I daresay it isn't natural tho. That's gotta be the reason why this gets so hard to commit to. Obsession with dreams outside the natural law of feed, sleep, keep warm require a will beyond natural inclination and how does one accept this will to be more valid than the base one?

People do it all the time tho. Look at Game of Thrones or any other film or TV show that absolutely must be a labor of love somewhere. Or at least it would be for me. Tomorrow I will go for p. 3. May will lie well.

Friday, June 17, 2011

Morality, Truth, and Freedom

and Nature apparently!

To do what is right is an acquired taste. Happiness is weird that way - you can be happy at anything you choose to be happy with (practically this may require a nervous breakdown). But there's only one form of right and our definition of it is evolving every generation.
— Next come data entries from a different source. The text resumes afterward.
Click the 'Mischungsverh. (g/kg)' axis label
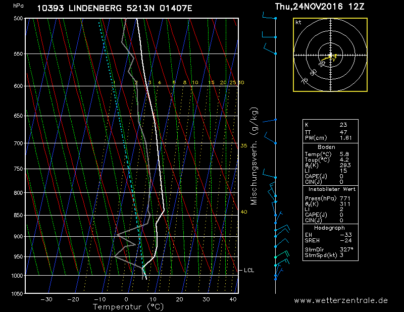Viewport: 404px width, 312px height. click(254, 155)
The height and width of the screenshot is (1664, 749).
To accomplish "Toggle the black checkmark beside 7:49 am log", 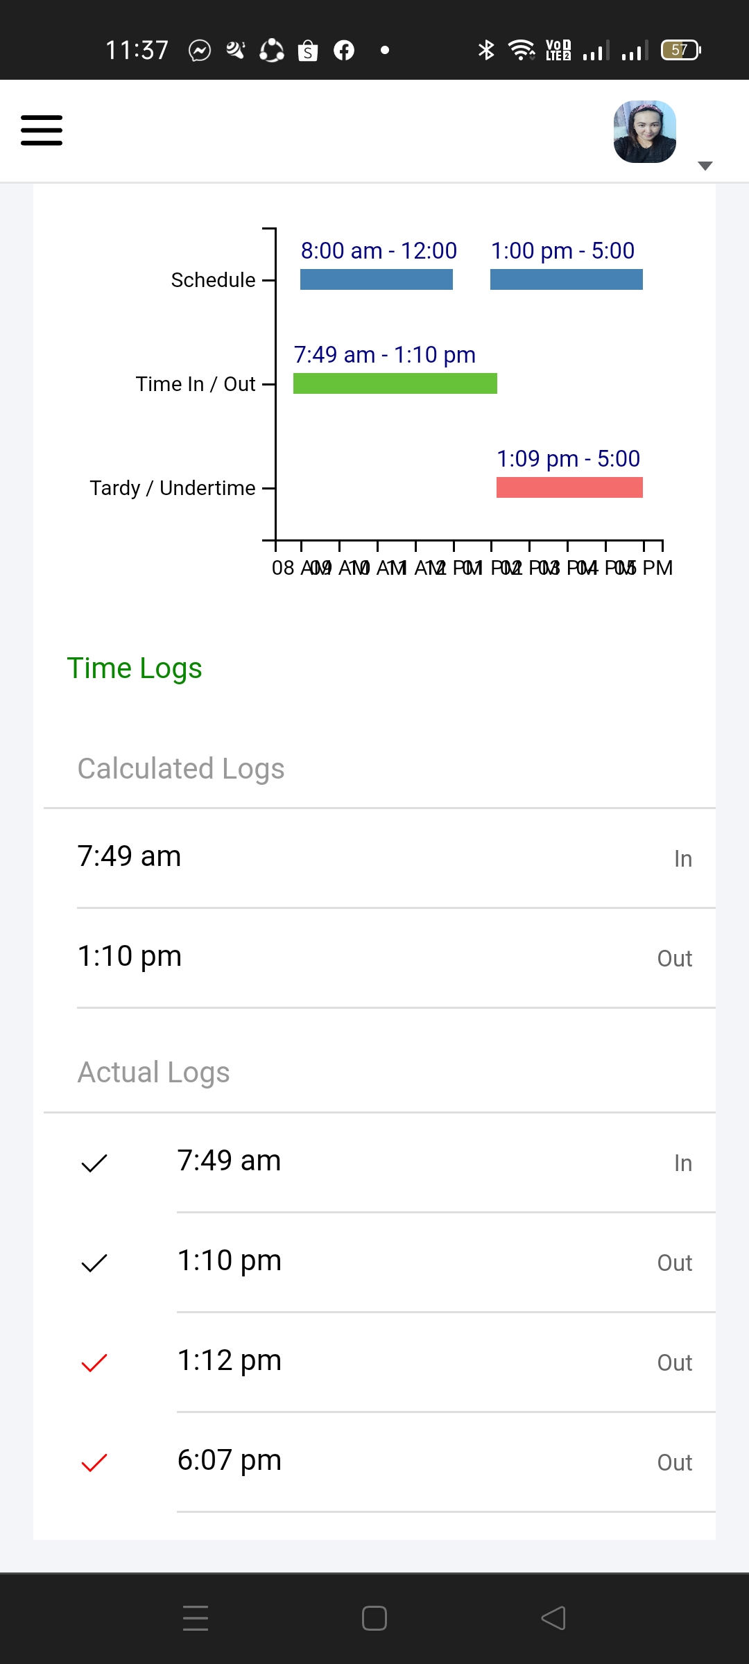I will (x=94, y=1163).
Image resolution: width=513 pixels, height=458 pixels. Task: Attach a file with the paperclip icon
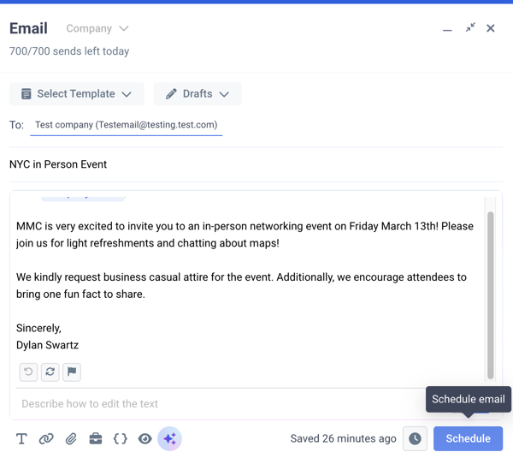71,438
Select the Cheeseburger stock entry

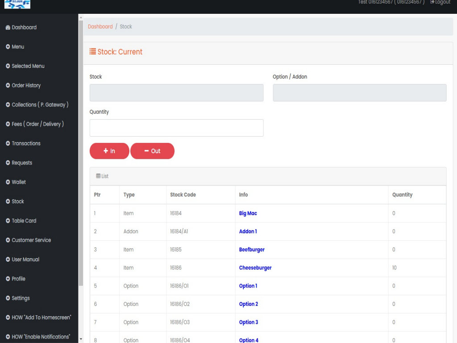255,268
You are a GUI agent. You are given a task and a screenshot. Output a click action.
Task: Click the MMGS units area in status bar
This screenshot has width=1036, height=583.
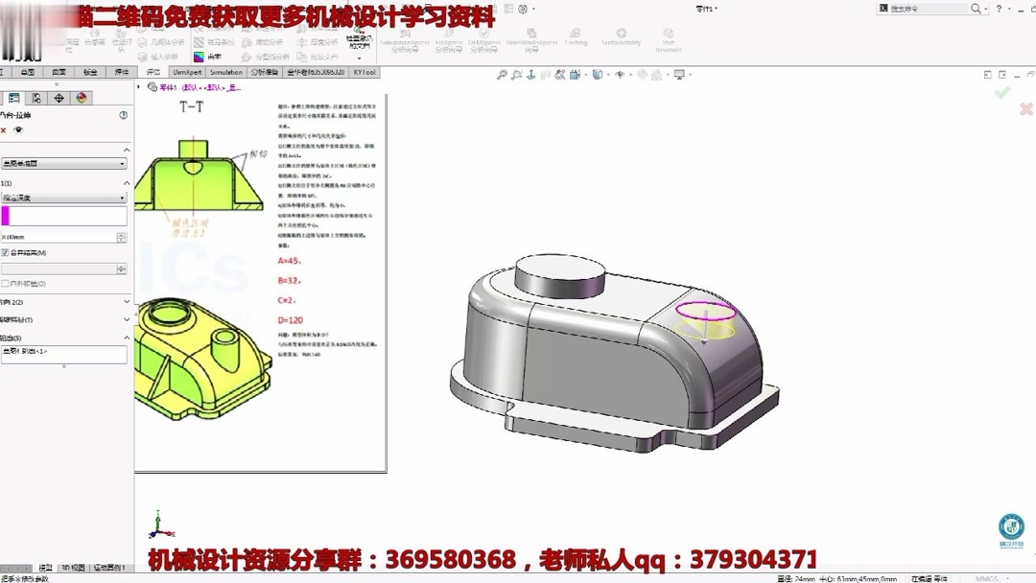pos(987,578)
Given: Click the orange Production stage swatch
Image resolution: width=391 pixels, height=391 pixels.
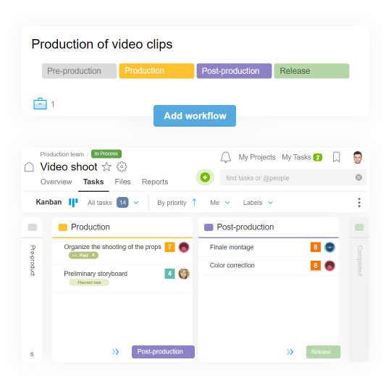Looking at the screenshot, I should coord(62,227).
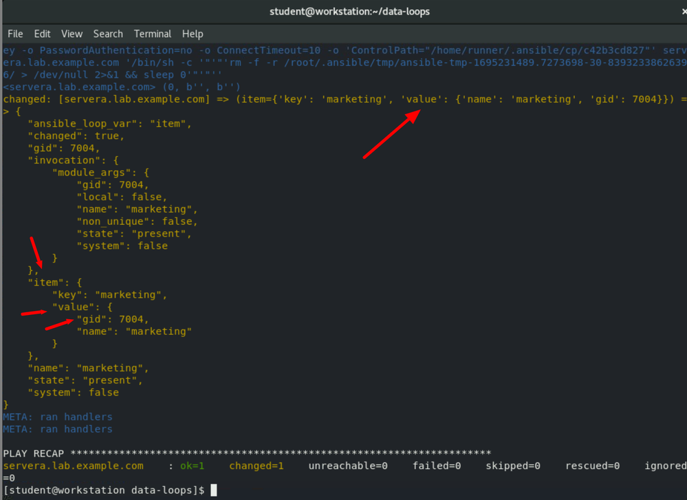Click the first META: ran handlers line
Viewport: 687px width, 500px height.
58,417
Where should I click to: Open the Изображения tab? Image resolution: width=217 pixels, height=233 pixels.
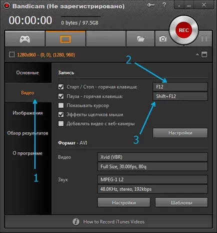(x=28, y=113)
For myself, the duty is here in creation. But being a pure consumer is its own joy. Taking life as it comes, rather than planning it and shaping it, is quite a luxury. It means I can depend on other leaders to pave the way. But I couldn't call myself free then. I'd be a slave to survival, to obligations, to institutions, to the nature of beasts and possibly to guilt and regret.
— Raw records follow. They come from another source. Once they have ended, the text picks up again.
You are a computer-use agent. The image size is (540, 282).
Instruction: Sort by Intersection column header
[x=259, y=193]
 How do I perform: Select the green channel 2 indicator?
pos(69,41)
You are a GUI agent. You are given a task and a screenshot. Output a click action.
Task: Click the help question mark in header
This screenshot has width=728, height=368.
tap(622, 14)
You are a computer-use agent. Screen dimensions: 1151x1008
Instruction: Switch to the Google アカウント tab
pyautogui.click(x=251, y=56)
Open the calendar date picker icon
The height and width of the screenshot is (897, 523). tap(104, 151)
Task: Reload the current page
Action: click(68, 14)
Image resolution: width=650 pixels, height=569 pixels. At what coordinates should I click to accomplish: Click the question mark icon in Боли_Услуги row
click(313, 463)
What one does from the moment he wakes up is naturally leaning toward the inclinations of habit. Breaking that cycle, when the false attempt is actually part of the cycle is something like purgatory. Give me another season of world of warcraft and I'll give you another year of idle banter about possibilities.
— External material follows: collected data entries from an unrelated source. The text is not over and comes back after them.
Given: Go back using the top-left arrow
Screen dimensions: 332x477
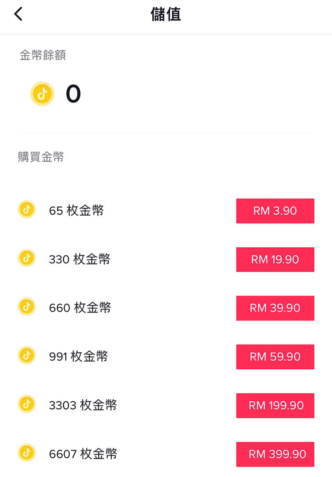Looking at the screenshot, I should click(18, 14).
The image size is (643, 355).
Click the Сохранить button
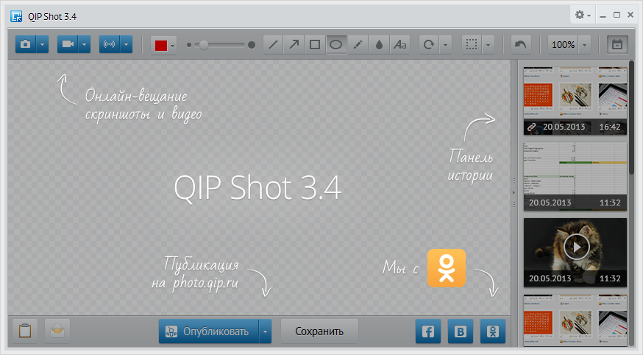coord(319,332)
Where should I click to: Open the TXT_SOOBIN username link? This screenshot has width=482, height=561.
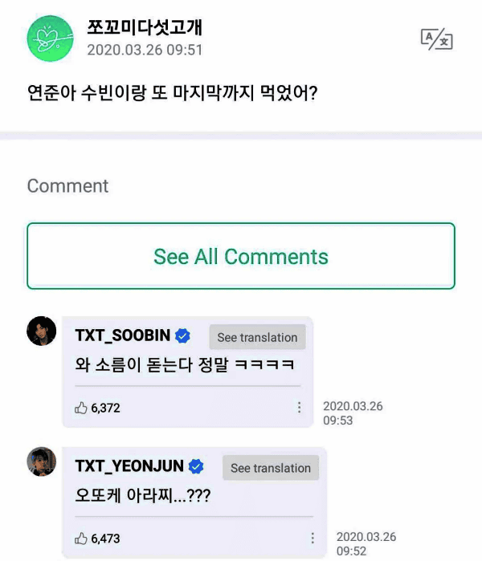coord(122,336)
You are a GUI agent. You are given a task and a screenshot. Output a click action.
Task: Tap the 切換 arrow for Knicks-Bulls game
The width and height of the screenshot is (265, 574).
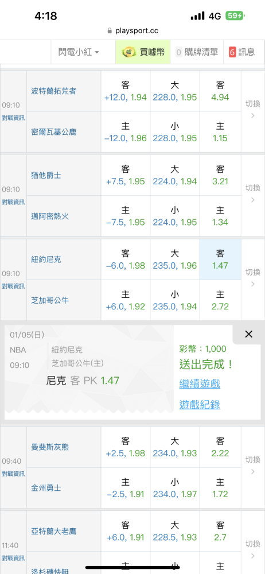253,285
It sucks but I'm holding onto this awareness like a life preserver in a storm. I'm nowhere near driving the ship yet. It's more because I don't recognize that I know where to go, I might by the time I get there but right now there are so many initiatives I need to manage that I can't help feeling like I'm full of it: be a writer, be a film maker, write shorts and scripts and shot lists and story-boards and poetry and learn to perform it and learn to sing and learn the piano and learn to draw and read lots more and exercise and be a socialite and learn about theatre and listen to more music and start my own business and entertain thousands and make lots of money and live everywhere and start out with a mustang until I can get that bentley and live like a shaman until I can bring the new prophecy and start an underground special forces team of super-hippies like "men who stare at goats" and buy an island and have and support dozens of children all over the world like zeus and teach them all to command their destinies and get them a nasty kung fu master to train them and I can die quietly after eating heavy portions of spanish food with my family safe and happy and a brazilian dream in the shower and knowledge of all the world's warmth in my heart . . .

: )


I'm convinced half of that can't happen without being attributed to some causality inherited from the moments I control every now that passes. Today I started writing plot summaries on what I hope to be a decent horrific supernatural short story. I could have pushed it and wrote the actual story up to where I knew it was going but instead I played like 6 games of league of legends. I also did critique a script and a short film for some colleagues but there's nothing quite like getting your own work done. It's a scary thing to realize you are an adult before you were ready to entertain that duty and come to find that you have yet to prove that your decisions for yourself are absolute. Maybe its much to think that most functioning adults are fine with discipline and commitment and I'm the odd one out, but I generally feel this way and making the change is rough business because to me being an adult means trying to change the world for the better every moment your a given to try. It means the pressure is on, you're on stage and held accountable for the fate of your corner of the universe and your actions ripple out consequences to the lives around you and there is no doubt as to the mischief chaos will command if you remain idle. And this sucks, cause ignorance is the most favorable kind of evil - in it the slavery is disguised as complacency and the world continues on in its erratic way cause you/I didn't play the part meant to be played.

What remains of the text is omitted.